For most American listeners, the steaming and billowy sounds of Malian desert blues are most familiar via the work of the Ry Cooder-championed guitarist, the late and magnificent Ali Farka Touré. Sidi Touré (no relation), a fellow countryman from the city of Gao (which can get as hot as 119 degrees Fahrenheit), plays guitar at the crossroads of American blues and Malian folk music, similarly to Ali Farka, but with an entirely different aura, despite the initial similarities. His second LP, Koïma, released via Thrill Jockey, is a brilliant evocation of the sublimated mirage spirits of the West African deserts.
Malian guitar style is immediately recognizable. Characterized by ornate slides and pull-offs, grounded via slightly altered blues scales, the twisting and swirling guitar lines (usually two at a time) shift imperceptibly like desert sands. In the work of both Tourés, the active yet reclined guitar is complemented by the longing drones of a sakou, a traditional Malian violin, and simultaneously sparse and complex clicking percussion. But that’s where the similarities end.
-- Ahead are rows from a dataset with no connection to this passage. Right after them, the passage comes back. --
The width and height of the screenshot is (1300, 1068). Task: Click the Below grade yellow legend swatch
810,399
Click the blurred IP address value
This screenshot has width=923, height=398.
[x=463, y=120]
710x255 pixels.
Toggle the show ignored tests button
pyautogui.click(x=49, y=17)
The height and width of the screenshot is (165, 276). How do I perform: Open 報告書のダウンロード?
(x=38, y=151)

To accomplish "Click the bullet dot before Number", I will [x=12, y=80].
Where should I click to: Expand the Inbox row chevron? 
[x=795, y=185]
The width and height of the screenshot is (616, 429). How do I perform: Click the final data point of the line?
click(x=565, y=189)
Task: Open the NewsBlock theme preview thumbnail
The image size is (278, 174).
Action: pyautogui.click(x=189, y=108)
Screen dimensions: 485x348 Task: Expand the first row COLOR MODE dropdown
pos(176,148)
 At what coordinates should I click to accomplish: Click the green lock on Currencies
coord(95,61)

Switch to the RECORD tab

Ali Farka’s image is characterized by a pair of sunglasses, a languid cigarette, a beach chair and an electric guitar left precariously on his knee. His raggedly cool aura is reflected in his music: His singing is gravelly, song-structures repetitive in a stoned sort of way with a bright guitar tone that requires shades for both listening and playing. Sidi, on the other hand, appears on Koïma’s cover in tradtional Malian garb, looking something like an acoustic guitar-wielding shaman.
Koïma is a name for a dune in Mali that is supposed to be the gathering place for grave and potent wizards. It’s a fitting title for the record, whose swirling guitars seem capable of conjuring a mystical force at any moment. While repetition is a theme similarly explored by Sidi and Ali Farka, the former’s songs tend to be a little more elaborate in terms of song structures, with intricate and complex polyrhythms bespeaking occult communication between the minimal instrumentation. Sidi’s bluesy voice owes less to the tobacco-and-scotch fueled growl of Tom Waits and more to the impassioned howls of Delta Blues singers, albeit with the pristine quality of a carefully enunciating priest. He’s paired with a female singer who brings out the high end in the mix with a delightfully childlike and mischievous voice.
The guitar work, while exceptional, does seem to lack the unconscious ecstasy of Ali Farka’s languorous musings, which is surely a great part of the West’s fascination with desert blues. However, the songs’ rhythmic and melodic structures are so focused and varied as to make for an unequivocally excellent record that never bores. If you’ve yet to explore this strangely intoxicating genre of music, I would suggest Sidi Touré’s latest album as a perfect starting point: accessible enough for immediate appreciation, yet complex enough for repeat listens. It’s a spiritual experience, transcendence via heat stroke.